Journal of Dental Research, Vol 73, 1407-1415, Copyright © 1994 by International & American Associations for Dental Research Online Journals
Regulation of PG synthase by EGF and PDGF in human oral, breast, stomach, and fibrosarcoma cancer cell lines
C. Y. Yang and C. L. Meng
Department of Dentistry, Tri-Service General Hospital, National Defense Medical Center, Taipei, Taiwan, ROC.

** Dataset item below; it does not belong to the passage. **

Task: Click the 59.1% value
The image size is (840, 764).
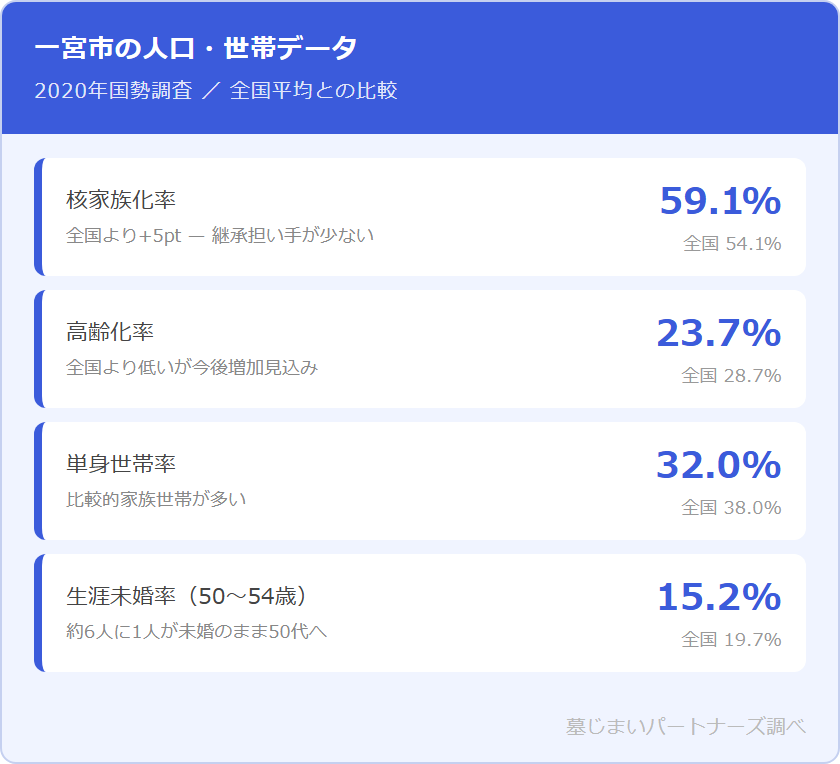Action: click(719, 201)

Prostaglandins may inhibit or promote tumor cell replication, depending on
the cell system that is investigated. In our laboratory, we have
established and characterized four different specific human cancer cell
lines. The objectives of this study were to examine and compare the
prostaglandin endoperoxide synthase (PG synthase, EC 1.14.99.1) activity of
these cell lines by measuring the conversion of arachidonate to 3H-PGE2 and
3H-PGF2 alpha. We found that the oral epidermal carcinoma cell line
(OEC-M1) had a moderate degree of PG synthase activity. Enzyme activity
could be partially blocked (statistically significant) by the addition of
epidermal growth factor (EGF) at 20 ng/mL and almost completely inhibited
by platelet-derived growth factor at (PDGF) 20 mU/mL. By contrast, we
discovered that the human breast adenocarcinoma cell line (BC-M1) did not
contain significant PG synthase, and enzyme activity could be significantly
activated by the addition of epidermal growth factor at 20 ng/mL and
platelet-derived growth factor at 20 mU/mL. We also found that the human
stomach adenocarcinoma cell line (SCM-1) had a significant amount of PG
synthase activity, and these PG synthase activities were not activated or
inhibited by EGF at 20 ng/mL or PDGF at 20 mU/mL. Furthermore, the human
fibrosarcoma (FS-M1) cell line also contained a moderate degree of PG
synthase activity, which could be significantly inhibited by PDGF at 20
mU/mL but was not inhibited by EGF at 20 ng/mL. The results suggest that
EGF and PDGF may be involved in the regulation of the PG synthase
activities of human oral, breast, stomach, and fibrosarcoma cancer cells.